Kaczyński przyjechał do Lublina odsłonić pomnik jego brata, byłego prezydenta RP Lecha Kaczyńskiego. Na spotkaniu z wyborcami poruszył wszystkie najgorętsze tematy polityczne, w tym te związane z mediami, uważa bowiem, że nowy rząd niszczy pluralizm mediów, a jednym z tego przejawów jest wymiana władz mediów publicznych i trwająca obecnie operacja usuwania propagandystów z telewizji publicznej. "Jednym z elementów polityki Donalda Tuska jest zniszczenie pluralizmu mediów. Polacy mają nie wiedzieć. Tak jak za czasów komunizmu, chociaż wtedy była jeszcze Wolna Europa, BBC, parę stacji mniej znanych" — zaznaczył Kaczyński, cytowany przez Onet.

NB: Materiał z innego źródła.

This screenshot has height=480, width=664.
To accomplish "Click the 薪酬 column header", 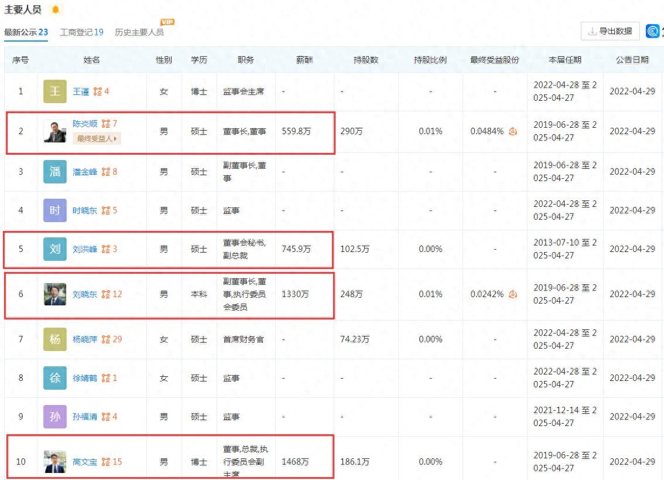I will tap(304, 60).
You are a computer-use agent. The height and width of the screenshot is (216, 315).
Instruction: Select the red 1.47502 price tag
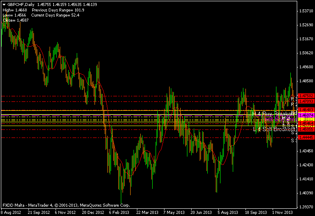[x=306, y=96]
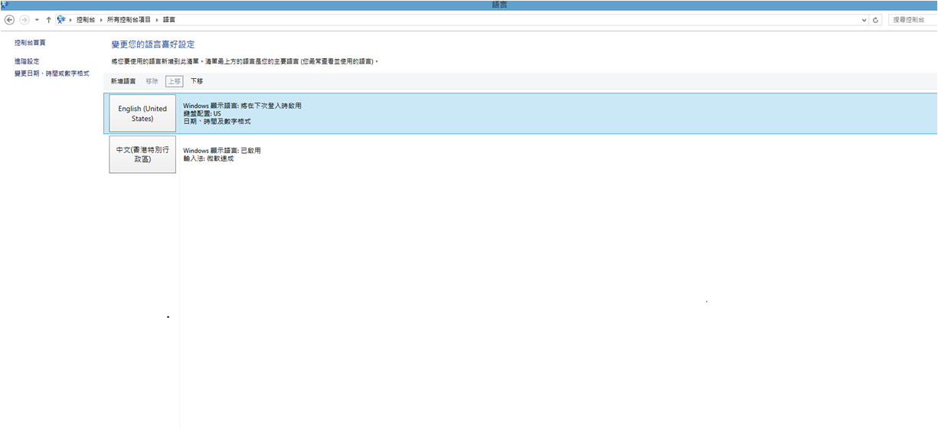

Czytaj też: Polska Press odbijemy z rąk polityków, po czym damy lewicy? Dzwonimy, nie dowierzając
Kaczyński odniósł się też do TV Republika Tomasza Sakiewicza: "Dzisiaj mamy Republikę, chociaż Republika nie wszędzie dociera, no i ma bardzo niewielkie środki, to jest dopiero taki początek telewizji. Uczynimy wszystko, żeby po pierwsze wygrać walkę o telewizję publiczną w Polsce, ale po drugie stworzyć także prywatną dużą telewizję, która będzie wolna".

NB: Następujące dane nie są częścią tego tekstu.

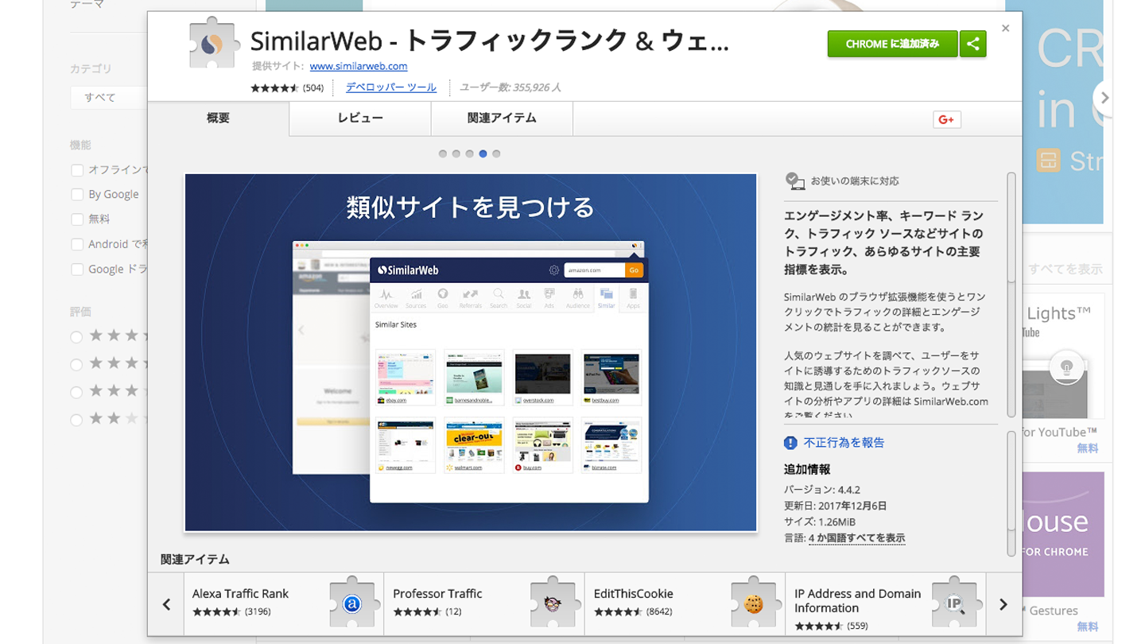Enable the By Google checkbox
The image size is (1145, 644).
(x=77, y=195)
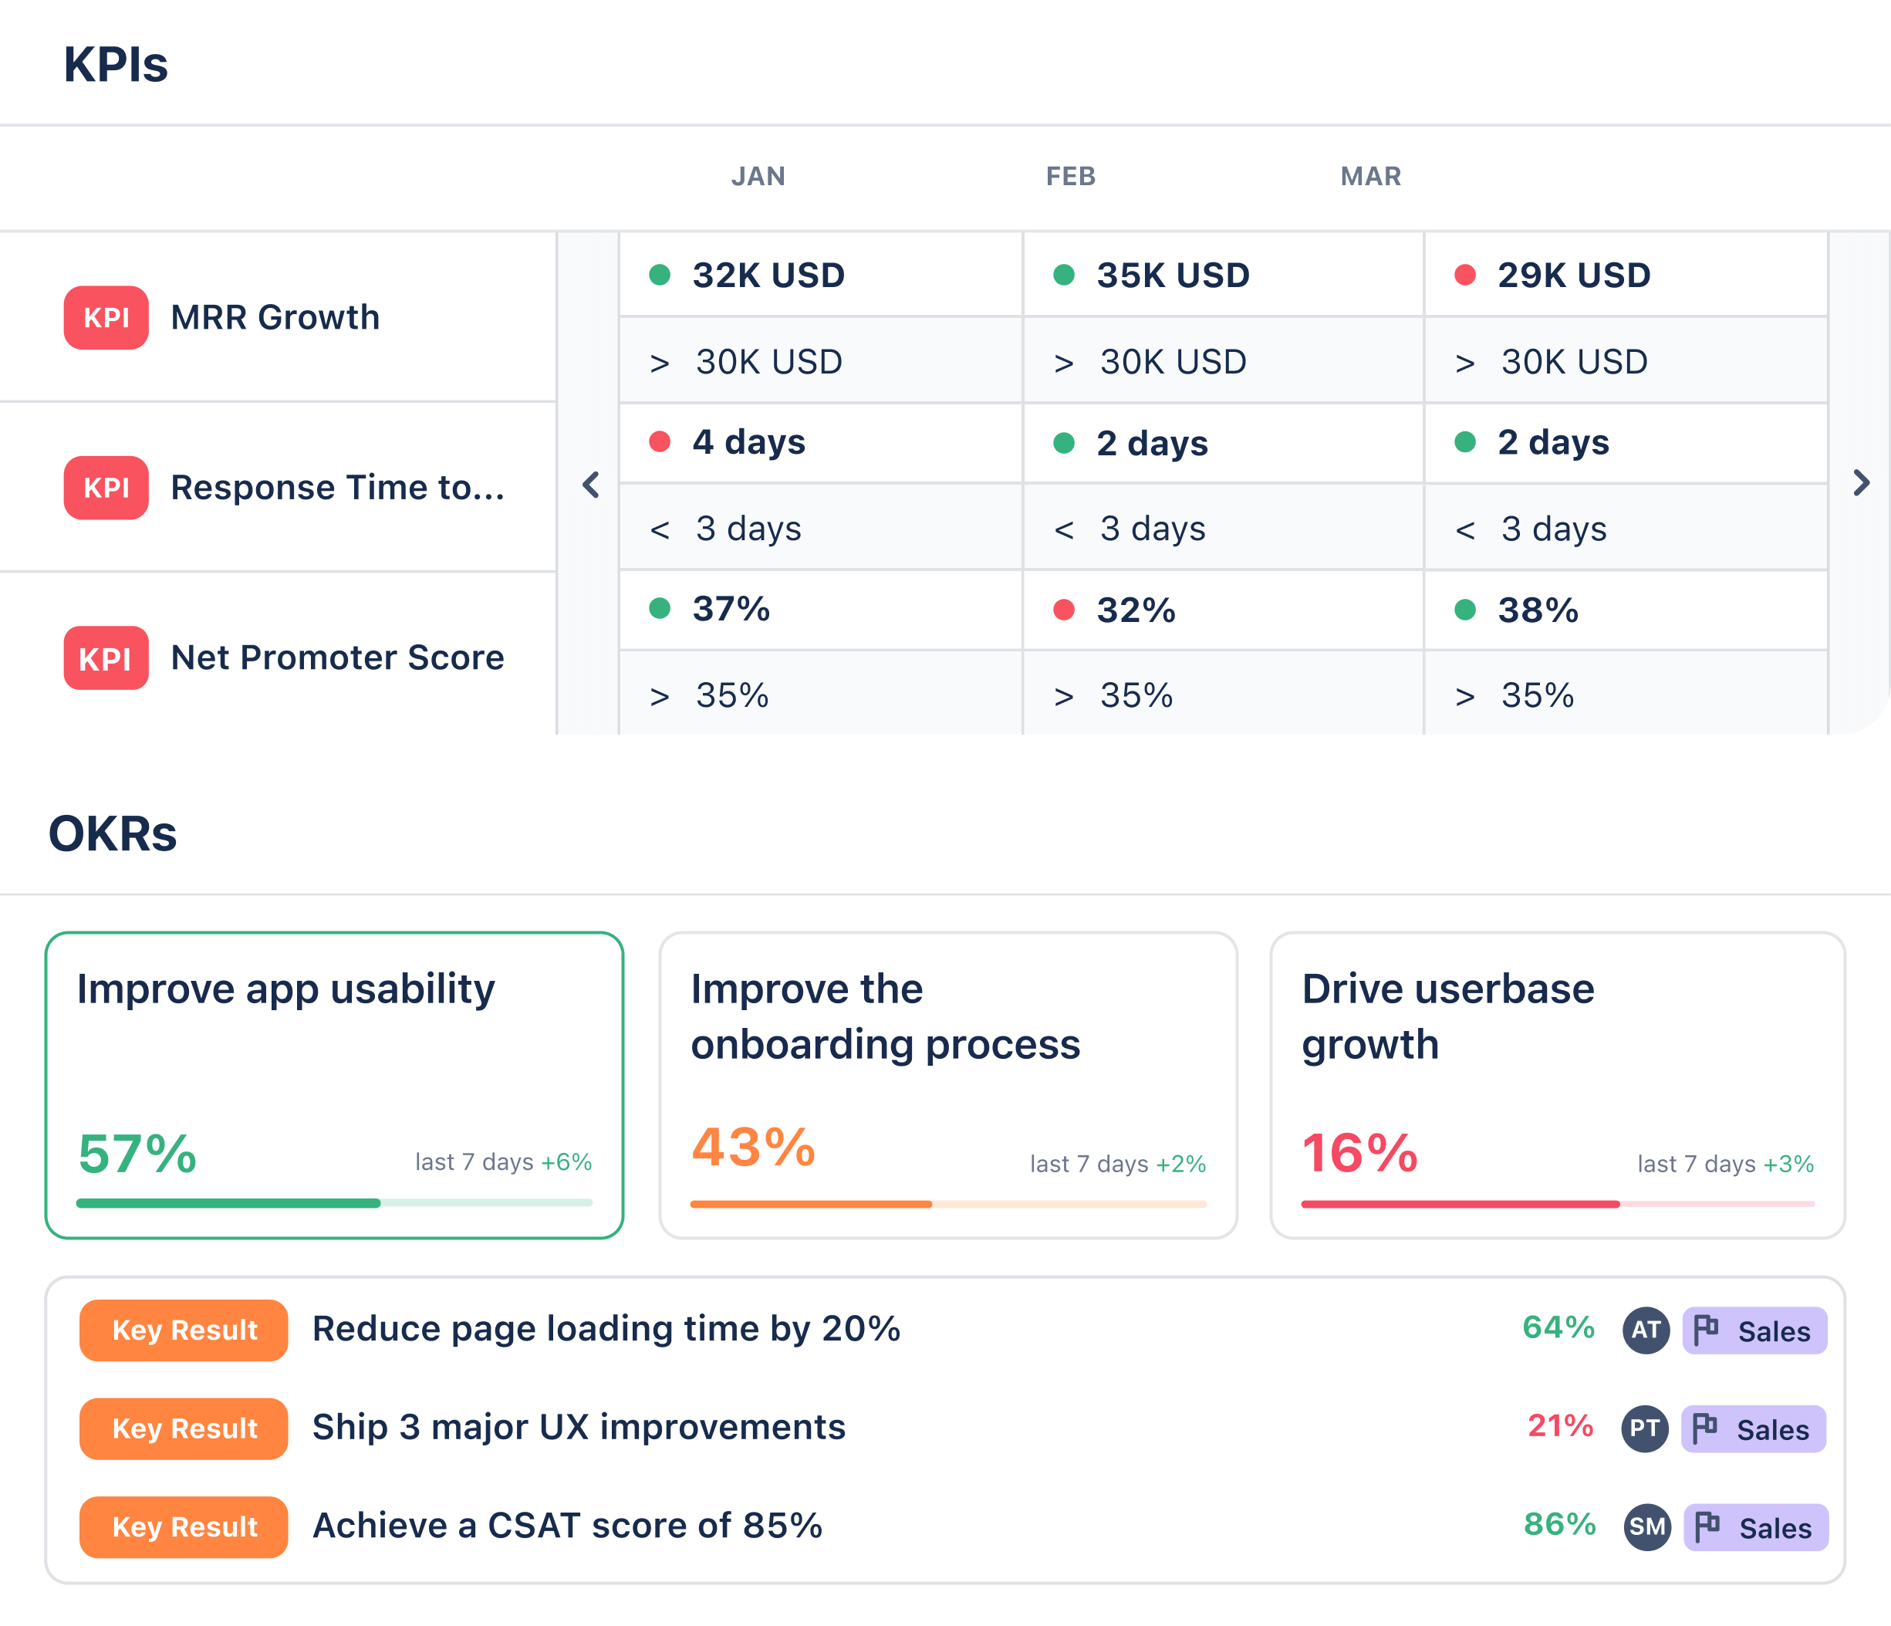This screenshot has width=1891, height=1626.
Task: Go to previous months with left chevron
Action: (x=590, y=485)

Dzisiejsze media komercyjne oraz publiczne - według Kaczyńskiego - nie są wolne, a w Polsce łamane są prawa demokracji. "To wszystko realizuje się w stosunku do mediów w sposób brutalny — przez bezpośrednie użycie siły bez żadnych podstaw prawnych. W tym wypadku nie chodzi tylko o sam fakt złamania prawa, chodzi o to, że różnorodność medialna, pluralizm medialny jest fundamentem demokracji. Nie ma demokracji bez pluralizmu medialnego, bez możliwości dotarcia do różnych opinii i różnych informacji" - przekonywał Kaczyński.
Przypomnijmy, że prezes PiS już kiedyś dzielił się publicznie podobnymi przemyśleniami. W pierwszym po wyborach 15 października wystąpieniu publicznym - w Spale, transmitowanym i organizowanym przez TV Republika - mówił: "Stoi przed nami ogromne wyzwanie, żeby stworzyć jednak media dużo większe niż obecna Strefa Wolnego Słowa".

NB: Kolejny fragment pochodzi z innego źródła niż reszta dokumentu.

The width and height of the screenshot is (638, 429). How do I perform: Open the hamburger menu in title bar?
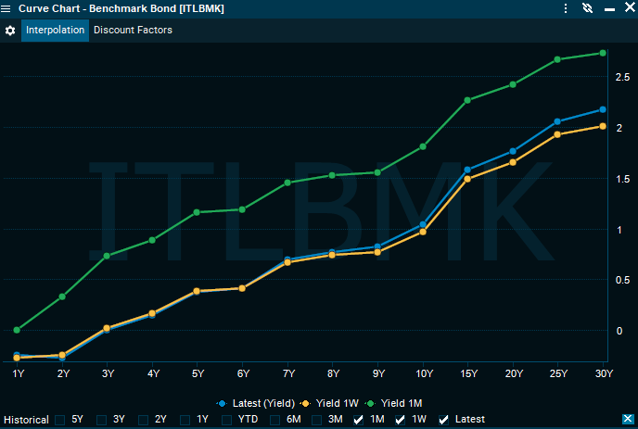[x=7, y=8]
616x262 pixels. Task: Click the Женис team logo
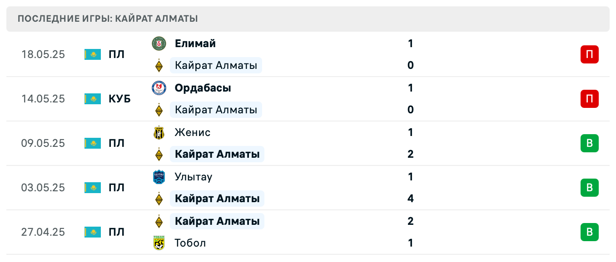point(159,132)
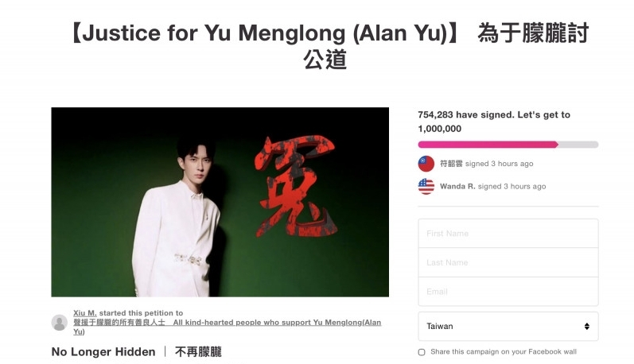634x364 pixels.
Task: Click the Taiwan flag icon next to 符韶雲
Action: point(426,164)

Kaczyński mówił wtedy, że jeśli takie media powstaną, to "ten nasz przekaz medialny będzie funkcjonować". Dodawał: "Ludzie, którzy podjęli trud, ale jednocześnie i ryzyko funkcjonowania w polskich mediach (czasów PiS - przyp. red.), będą mieli i zatrudnienie, i możliwość przekazywania prawdy o tym, co dzieje się w Polsce". I zaraz podrzucił im wtedy nowy pomysł na program: "W dalszym ciągu będzie można kręcić takie filmy jak "Reset", bo warto by na przykład taki zachodni "Reset" zrobić, byłoby bardzo dużo ciekawych rzeczy do opowiedzenia" - mówił Kaczyński.
Z danych za okres 1-11 stycznia wynika, że TV Republika, mimo ograniczonego zasięgu, ma wysoki udział wśród widzów z telewizją naziemną. Było to 4,66 proc. udziału w grupie ogólnej 4+. Lepsze wyniki zanotowały tylko:
- TVP 1 – 10,76 proc.,
- TVP 2 – 10,15 proc.,
- Polsat – 8,09 proc.
- i TVN – 6,49 proc.
(MAT, 28.01.2024)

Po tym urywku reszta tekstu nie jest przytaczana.